Der ungarische Hofkanzler hätte große Bedenken gegen den § 8. Fürs erste halte er diese Form für einen Hofkanzler durchaus nicht passend, zumal derselbe kein verantwortlicher Beamter sei und sich nicht in der Stellung eines konstitutionellen Ministers befindet, sondern stets nur sein Amt nomine majestatis ausübt, und dann sei auch keine Notwendigkeit vorhanden, in den Ländern jenseits der Leitha von der bisherigen Gepflogenheit abzugehen und solche Verantwortlichkeiten hervorzurufen. Auch liege in dieser Sache ein politischer Grundsatz, dessen Anwendung Votant in den ungarischen Ländern unbedingt widerraten müßte. Er stimme daher für die Weglassung dieses Paragraphes. Der Minister Graf Nádasdy hielt seinen Antrag aufrecht. Er setzte des näheren auseinander, wie bisher in Siebenbürgen in Ansehung der Vollziehung der Gesetze vorgegangen wurde, und meinte, daß sich vom praktischen Standpunkt apodiktisch gegen diese der Gegenwart durchaus nicht angemessene Manipulation erklärt werden müsse. Durch die Annahme dieser Form, wie sie in den übrigen Kronländern besteht, hoffe er alle die Fragen, die in dieser Beziehung im Landtage vorkommen würden, von vornehinein abzugewinnen, und es handle sich hauptsächlich darum, daß man etwas einführe, was sich nach den heutigen Zeitverhältnissen und Bedürfnissen als notwendig zeigt.

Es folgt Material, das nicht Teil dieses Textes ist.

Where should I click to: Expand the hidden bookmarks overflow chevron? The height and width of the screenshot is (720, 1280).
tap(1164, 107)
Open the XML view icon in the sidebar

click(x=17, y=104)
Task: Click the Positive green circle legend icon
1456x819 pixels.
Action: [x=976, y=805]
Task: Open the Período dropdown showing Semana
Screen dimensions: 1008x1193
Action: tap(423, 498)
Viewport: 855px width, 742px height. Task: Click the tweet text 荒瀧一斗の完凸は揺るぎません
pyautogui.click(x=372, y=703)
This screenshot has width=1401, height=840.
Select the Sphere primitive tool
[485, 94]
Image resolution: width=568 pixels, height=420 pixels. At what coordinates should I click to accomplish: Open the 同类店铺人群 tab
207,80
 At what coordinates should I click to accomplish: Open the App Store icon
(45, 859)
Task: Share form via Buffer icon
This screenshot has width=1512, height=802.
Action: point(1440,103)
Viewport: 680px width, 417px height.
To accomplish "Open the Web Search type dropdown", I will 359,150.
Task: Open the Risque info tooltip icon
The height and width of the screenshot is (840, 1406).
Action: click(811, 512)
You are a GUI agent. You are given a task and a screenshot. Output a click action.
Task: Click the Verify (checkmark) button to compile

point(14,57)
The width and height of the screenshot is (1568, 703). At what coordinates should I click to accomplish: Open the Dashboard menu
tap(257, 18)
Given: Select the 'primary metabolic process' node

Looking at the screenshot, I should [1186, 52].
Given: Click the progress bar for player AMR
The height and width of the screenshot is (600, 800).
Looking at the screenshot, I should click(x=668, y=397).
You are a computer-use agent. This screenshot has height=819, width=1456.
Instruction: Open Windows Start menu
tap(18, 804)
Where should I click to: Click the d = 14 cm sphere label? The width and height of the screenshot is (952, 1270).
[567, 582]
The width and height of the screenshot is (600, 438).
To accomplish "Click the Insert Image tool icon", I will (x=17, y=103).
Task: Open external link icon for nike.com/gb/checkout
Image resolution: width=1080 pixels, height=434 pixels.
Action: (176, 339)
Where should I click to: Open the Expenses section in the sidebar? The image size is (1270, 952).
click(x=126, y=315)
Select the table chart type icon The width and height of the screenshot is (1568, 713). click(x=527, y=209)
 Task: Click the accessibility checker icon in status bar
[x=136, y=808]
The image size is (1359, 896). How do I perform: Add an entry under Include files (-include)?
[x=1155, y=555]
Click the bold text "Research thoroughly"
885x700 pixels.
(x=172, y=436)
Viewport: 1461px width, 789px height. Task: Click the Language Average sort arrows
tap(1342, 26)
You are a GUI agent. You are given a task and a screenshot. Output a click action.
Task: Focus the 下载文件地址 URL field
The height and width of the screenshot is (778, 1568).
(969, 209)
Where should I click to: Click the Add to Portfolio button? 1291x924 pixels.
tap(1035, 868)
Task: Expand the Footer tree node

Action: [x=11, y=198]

Der Finanzminister äußerte, daß so lange die Hofkanzler nicht die gleiche Stellung wie die Minister einnehmen, es ihm nicht logisch zu sein schiene, daß man bei ihnen diese Schlußformel anwende. Der Staatsminister war für die Belassung des Paragraphes, indem er dem Bedenken des ungarischen Hofkanzler[s] ein kaiserliches Patent vom Jahre 1855 aus dem Reichsgesetzblatte entgegenhielt, in welchem der Schlußparagraph lautet: „Unser Minister N. ist mit der Vollziehung des Gesetzes beauftragt7“, woraus sich ergeben dürfte, daß dies gewiß keine Form seie, die eine Verantwortlichkeit des Ministers in sich schließt, zumal in dem damals noch nicht konstitutionellen Österreich gewiß von einer Verantwortlichkeit der Minister keine Rede war.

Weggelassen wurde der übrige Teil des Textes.